● Exercise
Which of the lines below contain the string "will"? Pull each one out of the data.
##############################
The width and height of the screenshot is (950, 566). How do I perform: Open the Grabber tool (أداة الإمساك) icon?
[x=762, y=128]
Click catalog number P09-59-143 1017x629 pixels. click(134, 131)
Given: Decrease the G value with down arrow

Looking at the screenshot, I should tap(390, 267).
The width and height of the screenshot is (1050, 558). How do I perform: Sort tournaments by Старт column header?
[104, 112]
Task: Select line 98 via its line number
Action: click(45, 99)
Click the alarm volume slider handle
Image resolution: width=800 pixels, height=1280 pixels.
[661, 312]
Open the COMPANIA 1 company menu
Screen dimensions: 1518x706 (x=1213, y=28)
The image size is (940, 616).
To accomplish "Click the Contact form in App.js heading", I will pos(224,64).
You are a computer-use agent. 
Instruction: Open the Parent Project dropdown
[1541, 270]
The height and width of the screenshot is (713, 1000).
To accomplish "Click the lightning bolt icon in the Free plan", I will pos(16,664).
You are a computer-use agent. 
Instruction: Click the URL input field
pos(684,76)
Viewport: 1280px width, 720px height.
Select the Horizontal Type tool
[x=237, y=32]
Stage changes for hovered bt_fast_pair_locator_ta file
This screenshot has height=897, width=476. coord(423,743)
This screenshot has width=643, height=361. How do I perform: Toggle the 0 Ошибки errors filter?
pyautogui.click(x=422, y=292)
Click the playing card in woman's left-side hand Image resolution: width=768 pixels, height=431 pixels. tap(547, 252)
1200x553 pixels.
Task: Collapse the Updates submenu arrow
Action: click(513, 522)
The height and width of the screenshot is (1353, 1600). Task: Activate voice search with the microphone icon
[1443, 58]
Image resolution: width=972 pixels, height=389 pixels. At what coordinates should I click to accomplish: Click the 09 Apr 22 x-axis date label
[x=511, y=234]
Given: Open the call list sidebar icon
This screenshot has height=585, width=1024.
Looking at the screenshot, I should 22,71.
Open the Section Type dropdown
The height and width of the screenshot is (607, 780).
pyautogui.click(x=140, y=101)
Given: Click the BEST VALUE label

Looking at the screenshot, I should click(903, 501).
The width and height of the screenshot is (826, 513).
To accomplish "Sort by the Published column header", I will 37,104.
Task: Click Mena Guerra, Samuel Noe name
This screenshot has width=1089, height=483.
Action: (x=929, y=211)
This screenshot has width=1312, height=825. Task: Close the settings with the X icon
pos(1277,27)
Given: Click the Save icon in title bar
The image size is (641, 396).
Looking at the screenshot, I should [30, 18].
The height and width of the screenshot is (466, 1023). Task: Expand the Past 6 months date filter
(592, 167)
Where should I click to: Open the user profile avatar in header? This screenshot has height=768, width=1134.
##############################
● Your response
To accomplish "Click the Contact form in App.js heading", I will pos(224,64).
To accomplish "Click the lightning bolt icon in the Free plan", I will pos(16,664).
To accomplish "Sort by the Published column header", I will 37,104.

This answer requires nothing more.